Neglected Fields “Splenetic” 6/6

Aghast Recordings
Bewertung:  6/6 -> Tipp!
Spielzeit:  34:41 min
Songs:  9

Das lettische Quintett legt mit “Splenetic“  eine feine Tech-Metal-Scheibe hin, die einige Überraschungen bereit hält.  Nach dem kurzen Intro beginnt die Scheibe mit „The Spectator“. Der Song ist ein klares Statement dafür, in welche Richtung dieser Silberling gehen wird. Mit viel Timing hämmern sich die Drums durch die komplexen Rhythmusmuster und reichlichen Taktwechsel; was erwartet man auch schon anderes von einer amtlichen Tech-Metal Band?

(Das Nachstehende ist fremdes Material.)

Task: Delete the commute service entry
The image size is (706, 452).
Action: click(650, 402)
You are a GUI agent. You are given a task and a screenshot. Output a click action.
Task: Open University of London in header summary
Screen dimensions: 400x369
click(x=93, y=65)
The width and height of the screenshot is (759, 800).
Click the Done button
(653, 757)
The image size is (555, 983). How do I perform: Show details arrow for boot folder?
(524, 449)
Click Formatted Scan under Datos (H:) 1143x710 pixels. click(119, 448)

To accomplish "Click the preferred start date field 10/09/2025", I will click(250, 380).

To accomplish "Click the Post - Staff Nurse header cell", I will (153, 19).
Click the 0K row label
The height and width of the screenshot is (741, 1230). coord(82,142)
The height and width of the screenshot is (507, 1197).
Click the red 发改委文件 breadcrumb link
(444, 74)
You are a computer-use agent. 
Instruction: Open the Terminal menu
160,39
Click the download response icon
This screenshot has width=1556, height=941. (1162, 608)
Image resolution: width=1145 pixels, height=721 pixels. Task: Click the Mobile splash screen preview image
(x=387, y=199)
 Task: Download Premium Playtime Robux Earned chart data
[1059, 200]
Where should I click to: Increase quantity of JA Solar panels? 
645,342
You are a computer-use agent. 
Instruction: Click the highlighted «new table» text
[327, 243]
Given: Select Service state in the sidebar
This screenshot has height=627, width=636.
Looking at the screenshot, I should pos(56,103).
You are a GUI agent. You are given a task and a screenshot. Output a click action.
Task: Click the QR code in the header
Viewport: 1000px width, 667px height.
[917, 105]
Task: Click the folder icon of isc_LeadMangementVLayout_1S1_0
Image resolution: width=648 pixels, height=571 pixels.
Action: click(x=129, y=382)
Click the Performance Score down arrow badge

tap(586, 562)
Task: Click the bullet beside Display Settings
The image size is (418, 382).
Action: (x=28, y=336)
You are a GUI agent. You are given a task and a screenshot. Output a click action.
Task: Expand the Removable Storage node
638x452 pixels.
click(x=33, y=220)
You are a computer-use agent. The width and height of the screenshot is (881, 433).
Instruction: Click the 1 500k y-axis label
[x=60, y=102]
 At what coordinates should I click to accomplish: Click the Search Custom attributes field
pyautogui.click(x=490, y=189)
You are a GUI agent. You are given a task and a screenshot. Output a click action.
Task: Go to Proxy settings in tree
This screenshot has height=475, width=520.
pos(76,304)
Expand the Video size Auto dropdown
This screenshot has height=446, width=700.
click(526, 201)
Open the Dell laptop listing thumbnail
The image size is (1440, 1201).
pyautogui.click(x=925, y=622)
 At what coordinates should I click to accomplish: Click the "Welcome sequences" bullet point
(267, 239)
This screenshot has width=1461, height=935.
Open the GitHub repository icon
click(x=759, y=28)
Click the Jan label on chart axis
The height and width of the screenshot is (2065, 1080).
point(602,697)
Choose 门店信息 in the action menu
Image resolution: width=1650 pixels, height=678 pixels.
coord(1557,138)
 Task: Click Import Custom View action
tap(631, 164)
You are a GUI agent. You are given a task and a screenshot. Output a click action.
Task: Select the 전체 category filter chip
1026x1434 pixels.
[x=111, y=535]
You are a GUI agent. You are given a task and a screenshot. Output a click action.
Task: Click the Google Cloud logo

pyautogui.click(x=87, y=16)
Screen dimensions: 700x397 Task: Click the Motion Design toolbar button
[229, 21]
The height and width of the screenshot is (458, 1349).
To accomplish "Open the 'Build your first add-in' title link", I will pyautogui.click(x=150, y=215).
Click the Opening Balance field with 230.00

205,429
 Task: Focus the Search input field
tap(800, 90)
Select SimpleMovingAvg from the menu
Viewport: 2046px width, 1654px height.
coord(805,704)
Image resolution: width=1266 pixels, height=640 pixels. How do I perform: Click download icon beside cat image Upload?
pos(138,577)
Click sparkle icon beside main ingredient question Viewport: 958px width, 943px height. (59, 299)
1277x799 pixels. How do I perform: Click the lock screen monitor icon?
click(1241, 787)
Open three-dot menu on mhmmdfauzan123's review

Man erwartet zumindest keine deutlich hörbaren Keyboards. Doch die Jungs aus Lettland machen gründlich Gebrauch von ihren Synthesizern ohne es zu übertreiben, das verleiht der ganzen Geschichte eine eigene, positive Note. Sogar ein kleines Orgelsolo wird dem Hörer dann bei „Teufelswerk“ geboten. Weiter geht’s mit „Ov Snake“ und „The Cosm, The Vacuum, The Wave“, welche wie die beiden vorrangegangen Tracks, ordentlich vom Leder ziehen. Abwechslung gibt es dann beim Titeltrack „Splenetic/Confusion“. Der Song beginnt mit Stoner-Rockigen Riffs, danach geht es wieder mit brachialem, gepflegten Technical Death Metal weiter. Grade in den Soli zeigt die Band ihr Potenzial und ihre Kenntnis für exotische Tonleitern. „For Those Beneath me“ ist mein persönlicher Favorit, geradezu hymnisch wird der Track eingeleitet um dann den Hörer in die düstere Atmosphäre dieses Stückes zu ziehen, hierbei wird aber der hymnische Aspekt nie ganz losgelassen, großes Kino.

Nach dem etwas melancholischen Gitarrenstück „Triplicity“ läutet „Khert Neter“ das Ende dieser wirklich guten Platte ein. Mich hat die Scheibe überzeugt und ich werde diese Band garantiert im Auge behalten, sie bietet außerdem einen fabelhaften Einstieg in die Welt des Technical-Death-Metals, da die Stücke für dieses Genre noch relativ überschaubar sind.